I’d have to say that due to the often wildly off the wall and nightmarishly cacotopian lyrical tales on this album it feels like the musical equivalent of The Black Mirror. Things start off relatively rationally on Cholesterol Test, the song opens with a mesmerically hypnotic metronomic beat, lulling you into a false sense of security as the mood gradually switches with a repeatedly whispered “sorry” turning into an unsettlingly perturbing sense of self-persecutory paranoia, a questioning stream of consciousness that sounds like a hurriedly recorded voice note laced with self-doubt. That paranoia dials up several notches on Asking the Apes, an edgy and agitatedly antsy song with a fast-paced insistent rhythm, fuzzy bruising guitar lines and a thunderous pounding backbeat perfectly embody that whole limbic chimp brain fight or flight mode at full tilt with an air of desperation and a frantic urgency in the repetitious lyrical phrasing.
Posthumous Hologram has an altogether more chilled and seemingly laidback groove, but all is not as it seems with lyrics reflecting the songs title, imagining a bleakly disturbing future in typical Black Mirror style. This disturbing vision of a dystopian future, or maybe more like a dystopian here and now, continues into songs like Human Resources, one of those that feature twists and turns within, that lyrically lead you down one path before a dramatic turn of events has you heading down a sinister dark alley… At the start of the song, I can almost feel the palpable sense of health and safety reps visibly flinching as they listen to the weird surrealism of the dysfunctional workplace before the true unsettling nature of the lyrics reveals itself.

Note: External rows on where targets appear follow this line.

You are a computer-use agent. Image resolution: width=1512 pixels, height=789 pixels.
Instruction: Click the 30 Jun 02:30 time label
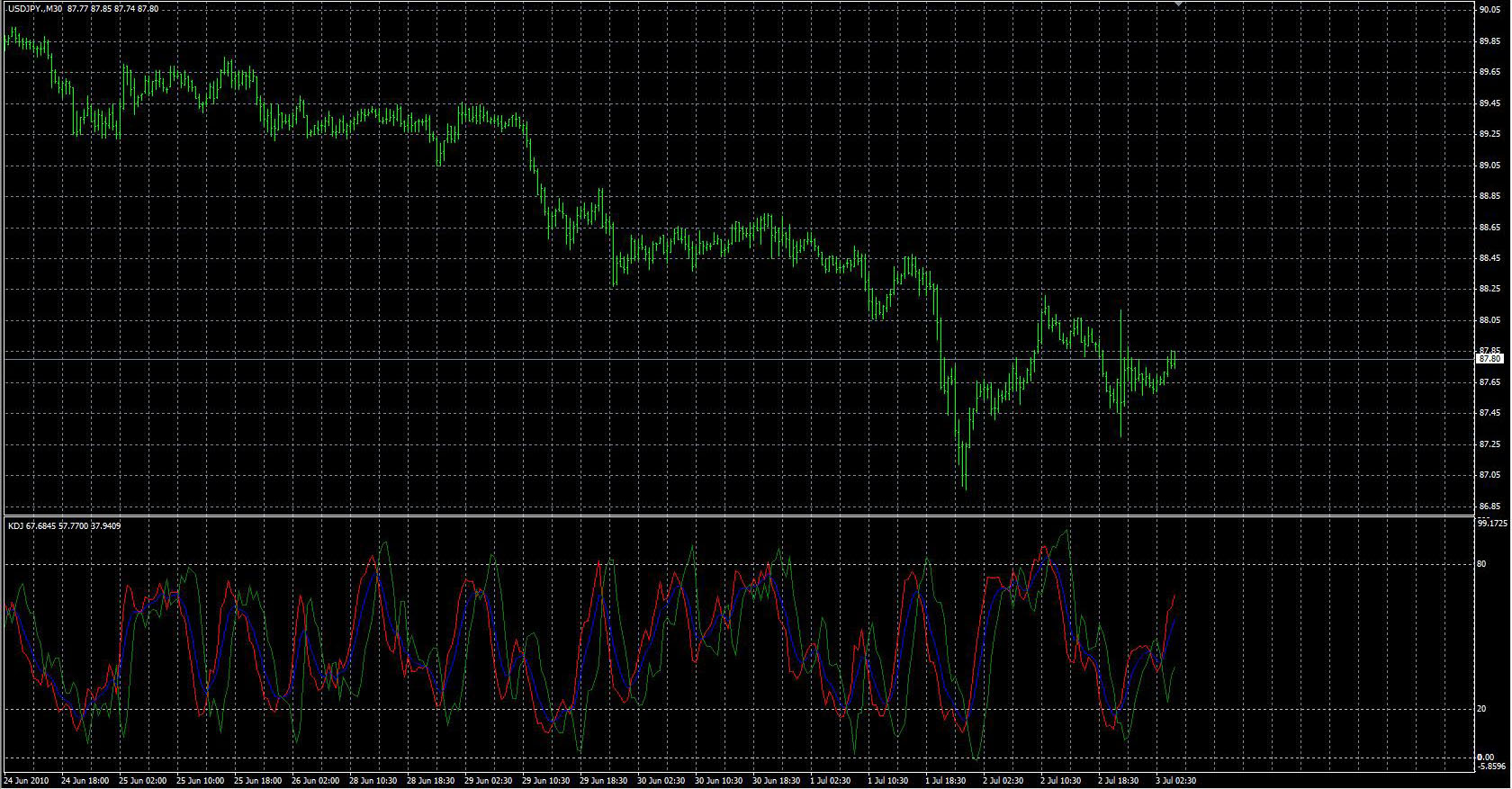pyautogui.click(x=661, y=781)
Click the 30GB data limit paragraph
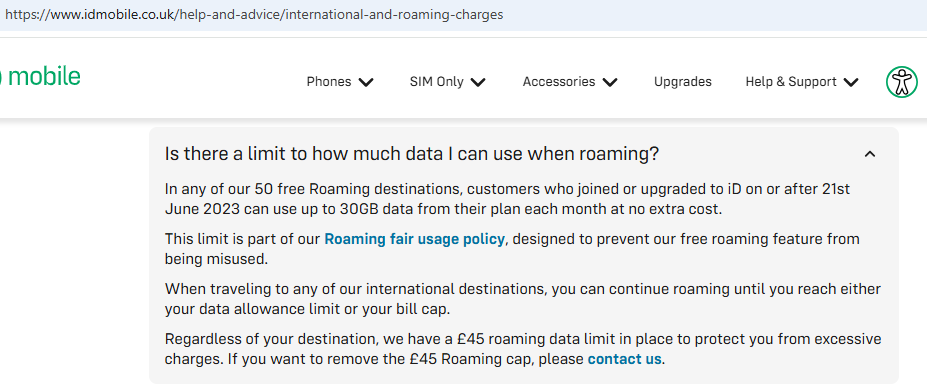The height and width of the screenshot is (391, 927). coord(507,199)
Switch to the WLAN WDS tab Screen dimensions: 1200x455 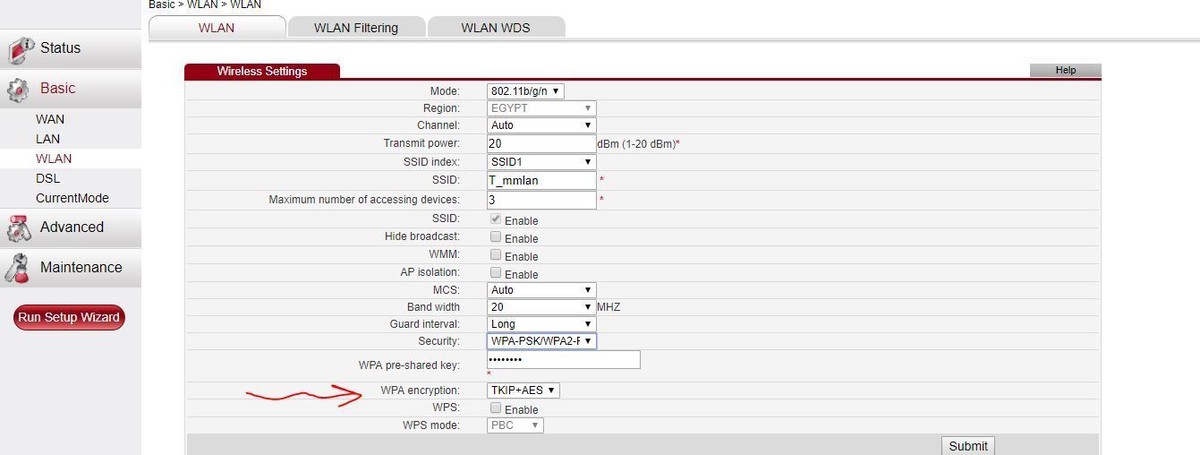495,28
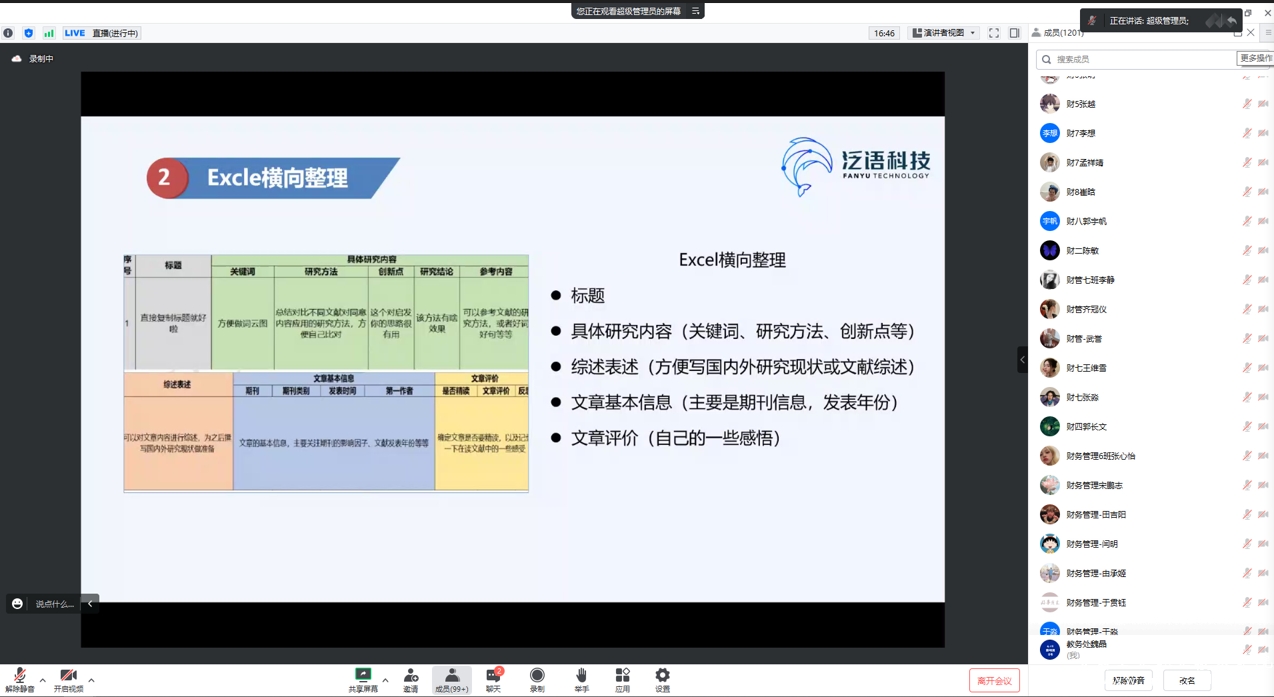Expand audio options arrow beside microphone
The height and width of the screenshot is (697, 1274).
pyautogui.click(x=42, y=680)
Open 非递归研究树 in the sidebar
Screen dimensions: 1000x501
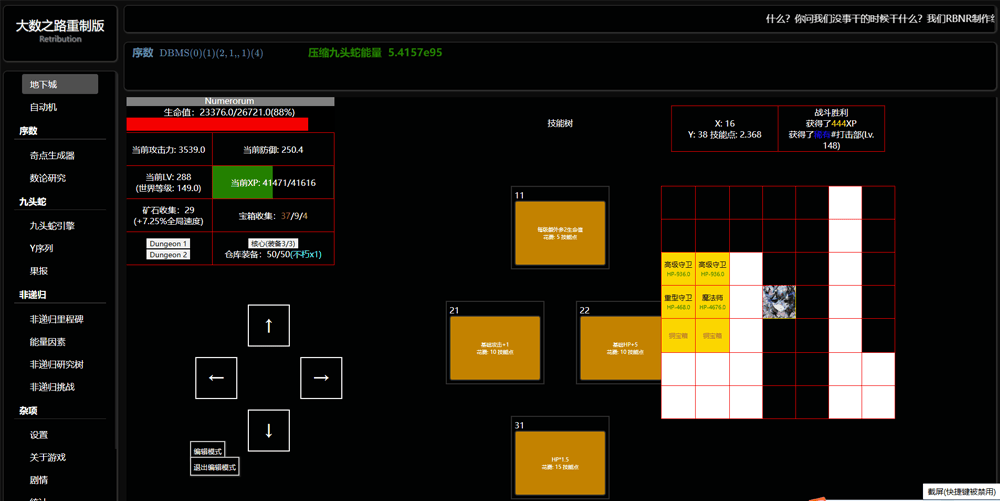pos(57,364)
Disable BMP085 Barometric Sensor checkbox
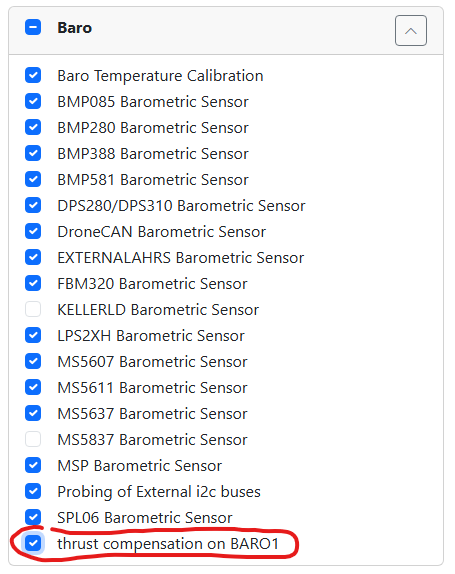 point(33,101)

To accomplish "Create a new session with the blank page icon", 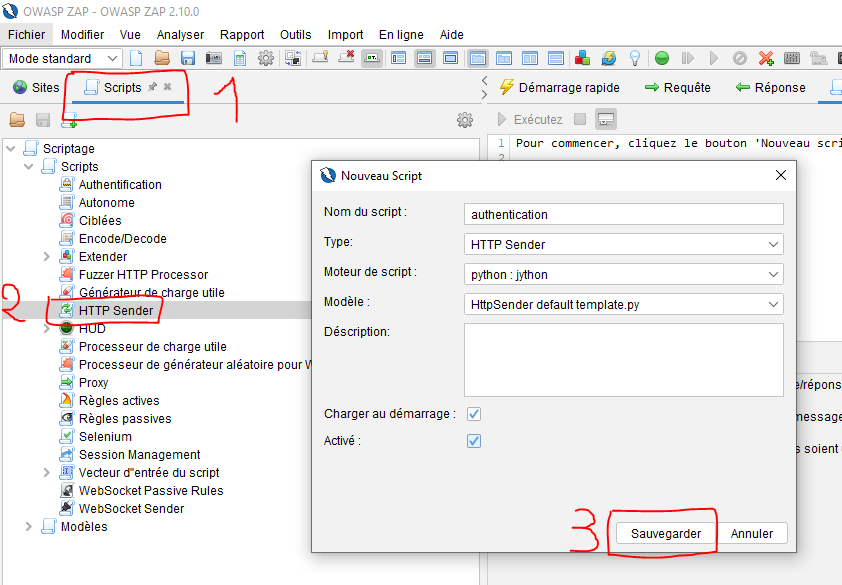I will click(136, 58).
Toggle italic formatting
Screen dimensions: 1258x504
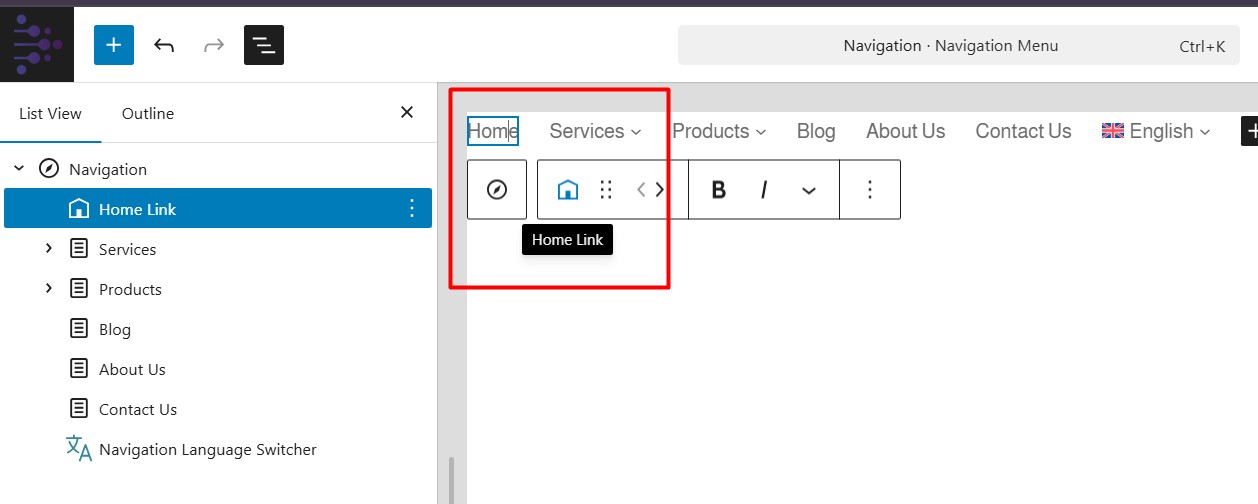pyautogui.click(x=764, y=189)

Splitting these two songs is the melancholically reflective posthumous relationship advice of Break Up with Johnny Dogbirth with a sorrowfully mellow Cowboy Junkies feel to it while Soft Face uses minimalistic arrangement efficaciously with equally minimalistic lyrics that reflect societal biases.
Talking of lyrics, Chins For Lefty features a mix of dryly sardonic dead-pan humour in the vein of Aidan Moffat, with an unyielding repetition of lyrical couplets and phrasings often used with a significant impact throughout. This helps to create a sense of inner turmoil and anguished nervous energy, none more so than in Hamming it Up an intense slow burner with a real surreal feel due to bizarrely offbeat and eccentric storytelling that builds with a dramatic fervency and uneasiness that escalates as the song progresses and fills you with a sense of confusion on whether to laugh nervously at the morbidly dark humour, or be shocked and disturbed at the bleak starkness of it all. The tumultuous build of a cacophony of noise that soundtracks the disturbingly repeated phrasing “if I miss the opening lecture on Increased Sow Longevity, I’ll kill myself” stirs the same sensation as the mournful cries of cattle at the end of Meat of Murder. Brutal but brilliant.
Maybe it’s that existential crisis I mentioned earlier but in some sort of twisted way, the album closer, and single, the fancifully absurd Your Private Hell weirdly has me thinking of a humorously dark and weirdly infernal Christmas Wrapping, the random meetings replacing the forgotten cranberry sauce with a very specific 11 hot dog sausages and carbolic soap… An extraordinary listen, I’m pretty sure you’re not going to hear another album quite like this for the rest of this year… and beyond.